Despite this proactive stance, concrete measures, and the means of financing them, were lacking in this two-hour presentation, which however had the merit of clearly setting out the objectives. To comply with its European commitments, France must reduce its emissions of carbon dioxide (CO2) by 2030 by 50% compared to 1990, in order to reach 270 million tonnes of CO equivalent2 (MTeCO2), compared to 408 million in 2022. This is twice as large a drop in the next eight years as that achieved in more than thirty years.
The march is high, recognizes the government, while congratulating itself on having “respected carbon budgets” of recent years. A goal achieved in fact largely thanks to the successive effects of Covid-19, the war in Ukraine, mild winters and the sobriety efforts made in recent months.
Reduce building emissions by 53%
“The distribution of effort by sector”, specified in a prepared document by the General Secretariat for Ecological Planning (SGPE), shows the way forward: to achieve the 2030 targets, buildings will have to see their emissions reduced by 53% compared to 2022, energy by 42.5% and industry by 37.5%.
The action plan must be based on three important components: the national low-carbon strategy (SNBC), the multi-year energy planning law (PPE) and the national biodiversity strategy (SNB), announced for the end of June.
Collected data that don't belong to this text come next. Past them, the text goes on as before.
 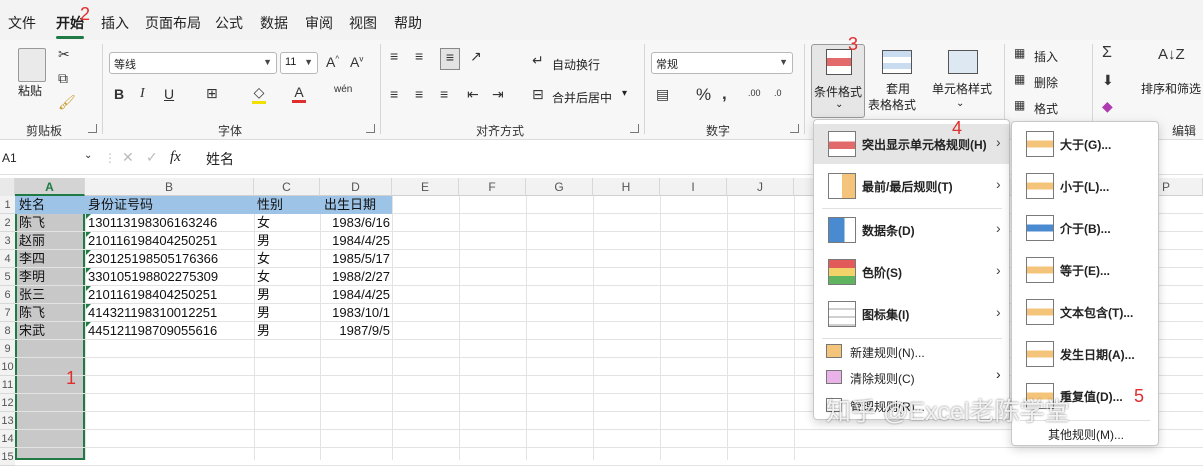 I want to click on tab-page-layout: 页面布局, so click(x=173, y=23).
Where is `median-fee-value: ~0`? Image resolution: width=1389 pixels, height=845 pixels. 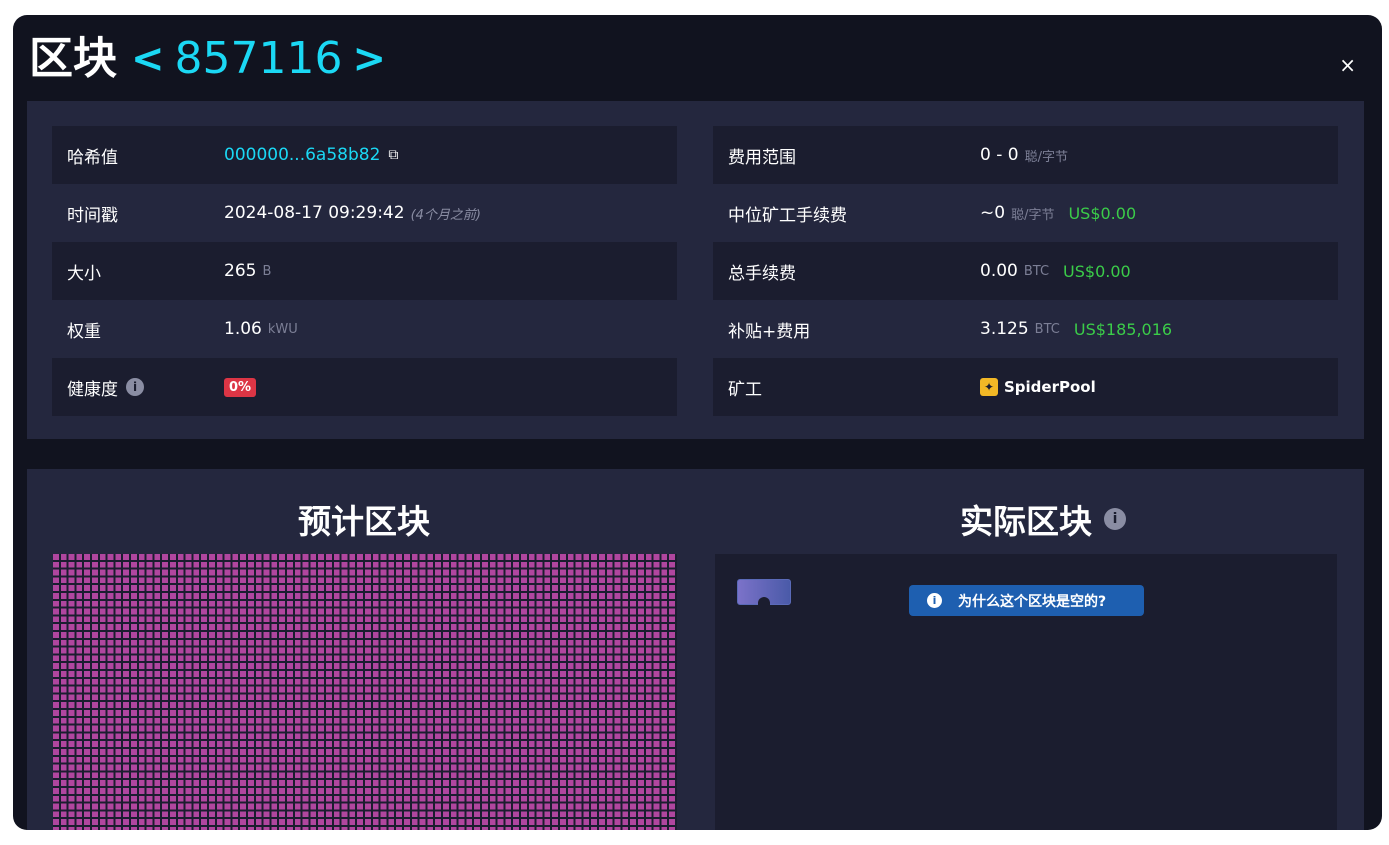
median-fee-value: ~0 is located at coordinates (993, 213).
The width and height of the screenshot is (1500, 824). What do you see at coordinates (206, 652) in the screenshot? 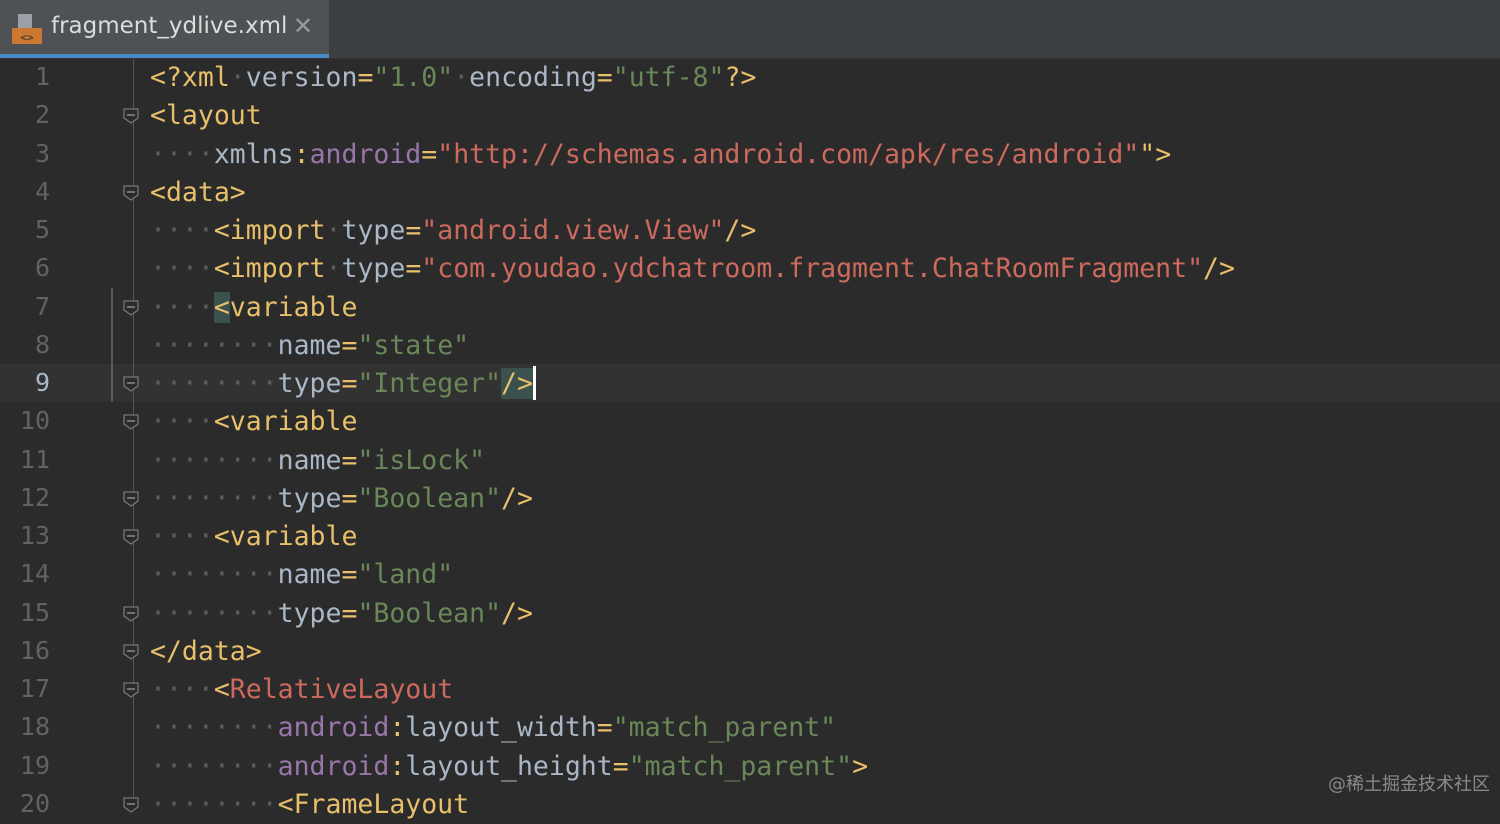
I see `code-token: </data>` at bounding box center [206, 652].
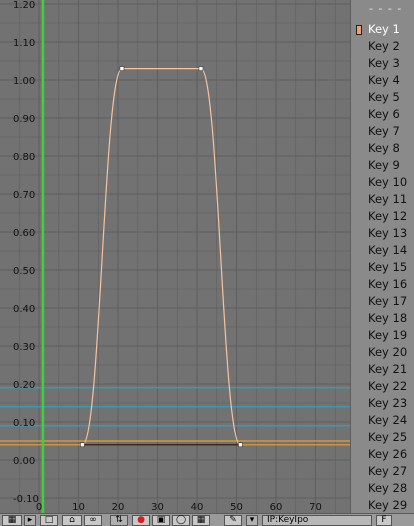  What do you see at coordinates (236, 508) in the screenshot?
I see `x-tick-label: 50` at bounding box center [236, 508].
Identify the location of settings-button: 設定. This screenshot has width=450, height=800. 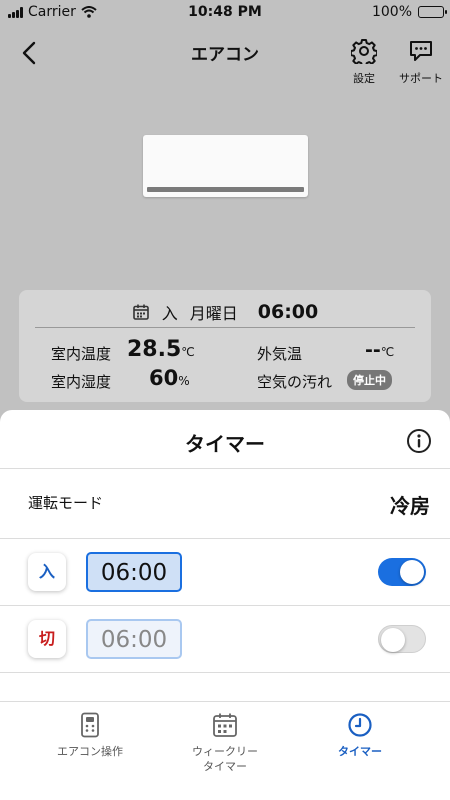
(364, 62).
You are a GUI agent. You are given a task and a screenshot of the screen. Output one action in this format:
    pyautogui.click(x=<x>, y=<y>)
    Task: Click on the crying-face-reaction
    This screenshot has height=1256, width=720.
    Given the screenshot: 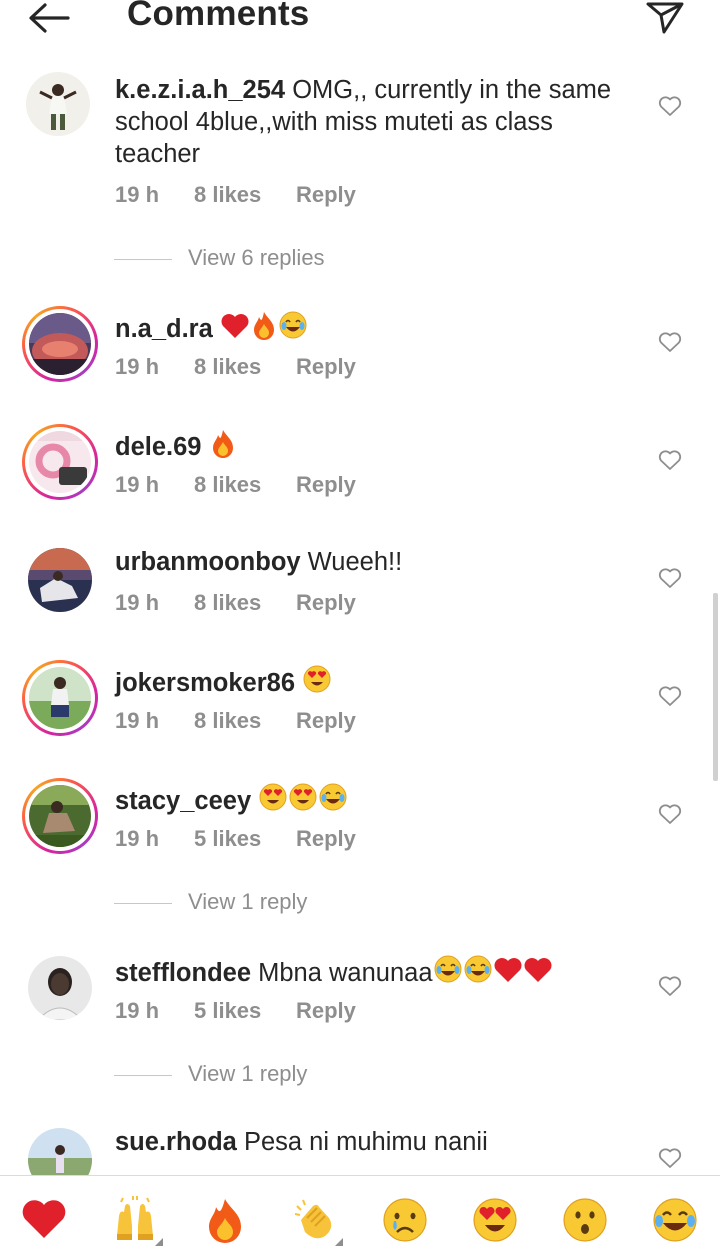 What is the action you would take?
    pyautogui.click(x=405, y=1220)
    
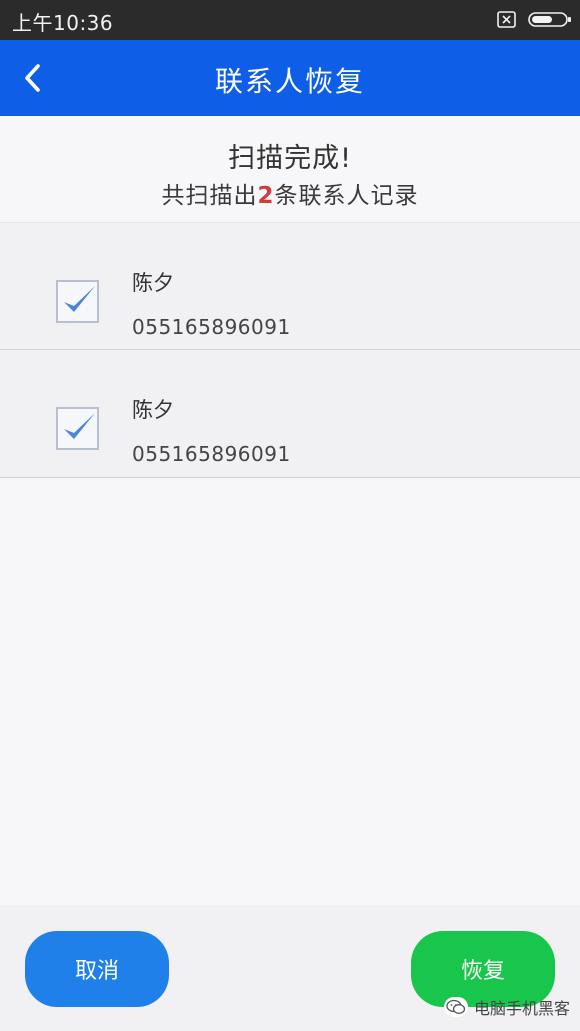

According to Matignon, half of the measures presented in this plan have already been implemented, in particular through the acceleration law on renewable energies, the recovery plan, France 2030… The other half, “remaining to be documented”, will have to be discussed during thematic meetings, in each ministry, with the actors concerned, to go into the detail of each concrete objective. And make sure it’s feasible.
“Proportionate and equitably distributed”
For example: will there be enough carbon-free energy if we move towards all-electric transport? To reduce greenhouse gas emissions in this sector, what reductions will aid for electric vehicles, measures on teleworking or carpooling represent? And so what regulatory and financial measures should this entail?